While I appreciate the affect that the index has had on my employer, it (my employer) has skated around the full requirements from WPATH, though they have complied with 90% of it. Yet, they still will score 100 on the index. I am working with them to get the final 10%, but I believe it will be an uphill battle.
I’d have to say that health care plans have been chipped away at in terms of choice and benefits across the board, so we’re going to see a lot of companies shortchanging (for cost-savings) because of the rising costs of health care generally.
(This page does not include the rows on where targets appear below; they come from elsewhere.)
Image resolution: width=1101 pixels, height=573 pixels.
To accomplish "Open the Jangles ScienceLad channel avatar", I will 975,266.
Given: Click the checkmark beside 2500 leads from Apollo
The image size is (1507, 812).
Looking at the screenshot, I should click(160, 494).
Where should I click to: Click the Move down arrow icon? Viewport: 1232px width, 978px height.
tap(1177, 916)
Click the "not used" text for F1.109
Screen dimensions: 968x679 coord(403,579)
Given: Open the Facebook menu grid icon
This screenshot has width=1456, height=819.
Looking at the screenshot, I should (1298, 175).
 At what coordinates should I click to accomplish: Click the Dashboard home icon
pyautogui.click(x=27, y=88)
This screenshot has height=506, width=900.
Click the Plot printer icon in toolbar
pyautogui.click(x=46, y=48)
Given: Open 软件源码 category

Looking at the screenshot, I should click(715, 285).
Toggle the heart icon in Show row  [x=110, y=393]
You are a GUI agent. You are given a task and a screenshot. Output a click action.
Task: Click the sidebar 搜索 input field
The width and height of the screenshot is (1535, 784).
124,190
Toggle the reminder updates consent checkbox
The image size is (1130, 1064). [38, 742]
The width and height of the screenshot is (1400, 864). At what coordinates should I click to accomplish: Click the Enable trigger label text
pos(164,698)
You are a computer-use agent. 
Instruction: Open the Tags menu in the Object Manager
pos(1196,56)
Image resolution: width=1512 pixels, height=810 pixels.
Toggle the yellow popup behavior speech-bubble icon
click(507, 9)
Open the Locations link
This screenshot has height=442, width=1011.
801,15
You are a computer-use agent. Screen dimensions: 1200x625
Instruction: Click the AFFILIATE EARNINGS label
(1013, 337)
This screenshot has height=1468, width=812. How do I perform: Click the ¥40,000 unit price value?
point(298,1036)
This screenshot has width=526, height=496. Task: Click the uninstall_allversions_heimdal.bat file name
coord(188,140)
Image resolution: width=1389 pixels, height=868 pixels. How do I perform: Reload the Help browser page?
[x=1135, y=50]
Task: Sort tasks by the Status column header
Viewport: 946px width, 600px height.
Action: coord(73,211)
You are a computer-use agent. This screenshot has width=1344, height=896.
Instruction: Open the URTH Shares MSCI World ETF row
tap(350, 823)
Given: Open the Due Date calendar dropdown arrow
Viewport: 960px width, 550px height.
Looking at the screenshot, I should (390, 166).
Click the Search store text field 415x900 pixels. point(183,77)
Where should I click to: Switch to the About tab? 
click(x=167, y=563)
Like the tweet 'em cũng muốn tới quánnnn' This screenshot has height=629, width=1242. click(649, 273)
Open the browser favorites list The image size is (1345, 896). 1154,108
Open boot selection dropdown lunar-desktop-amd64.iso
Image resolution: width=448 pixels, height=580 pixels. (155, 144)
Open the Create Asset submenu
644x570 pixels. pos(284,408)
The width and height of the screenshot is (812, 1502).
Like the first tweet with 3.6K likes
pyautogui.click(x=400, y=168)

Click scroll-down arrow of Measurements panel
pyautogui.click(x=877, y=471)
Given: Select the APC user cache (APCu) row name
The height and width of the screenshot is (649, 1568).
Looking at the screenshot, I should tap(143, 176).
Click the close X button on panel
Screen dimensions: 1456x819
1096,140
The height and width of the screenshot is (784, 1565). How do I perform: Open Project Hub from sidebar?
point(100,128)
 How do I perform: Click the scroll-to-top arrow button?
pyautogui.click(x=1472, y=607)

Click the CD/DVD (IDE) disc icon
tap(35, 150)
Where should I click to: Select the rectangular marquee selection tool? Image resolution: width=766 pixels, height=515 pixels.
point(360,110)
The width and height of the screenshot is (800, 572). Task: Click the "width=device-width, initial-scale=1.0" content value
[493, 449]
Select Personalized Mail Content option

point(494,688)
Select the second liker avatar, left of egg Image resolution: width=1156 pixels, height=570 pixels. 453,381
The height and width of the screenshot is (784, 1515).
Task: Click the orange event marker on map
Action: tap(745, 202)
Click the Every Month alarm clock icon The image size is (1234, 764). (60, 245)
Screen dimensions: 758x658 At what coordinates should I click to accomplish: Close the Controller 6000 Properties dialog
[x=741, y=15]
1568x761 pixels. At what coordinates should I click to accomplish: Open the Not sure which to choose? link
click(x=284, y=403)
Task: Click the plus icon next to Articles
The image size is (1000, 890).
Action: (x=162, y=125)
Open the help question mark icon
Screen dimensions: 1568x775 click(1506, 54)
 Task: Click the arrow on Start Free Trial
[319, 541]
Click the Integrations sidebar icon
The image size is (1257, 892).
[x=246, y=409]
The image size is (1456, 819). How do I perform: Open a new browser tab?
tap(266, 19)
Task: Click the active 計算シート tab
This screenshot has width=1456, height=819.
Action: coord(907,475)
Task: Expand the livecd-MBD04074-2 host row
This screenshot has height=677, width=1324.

It’s going to be slow going, but at least there’s movement in the right direction. If our economy was chugging along well, we wouldn’t see this nickle-and-diming.
Offering is one thing… getting it is another. No doubt alot of companies are doing it just to placate HRC.
I think this is why the Insurance Equality Task Force that HRC is launching is also extremely important.
It’s one thing for a large self-insured companies like Apple or Chevron to “command” policies that are WPATH-compliant — but most companies don’t have the power individually, and are forced to take what’s on the market.
WPATH is a bit to blame as well… publishing standards without some sort of certification body or process makes it difficult to distinguish between programs / practices that actually meet the standards from those that claim to.
(And maybe it’s because this year’s report was delayed from September and all, but I’m kind of amazed at the collective non-reporting — except for PHB — on this year’s results. HRC gets a lot of flack for a lot of things, but the CEI is a major non-legislative tool for achieving LGBT equality… and the report itself is just a reflection of the thousands upon thousands of hours put in by employee advocates at their companies, something that also goes pretty unheralded.)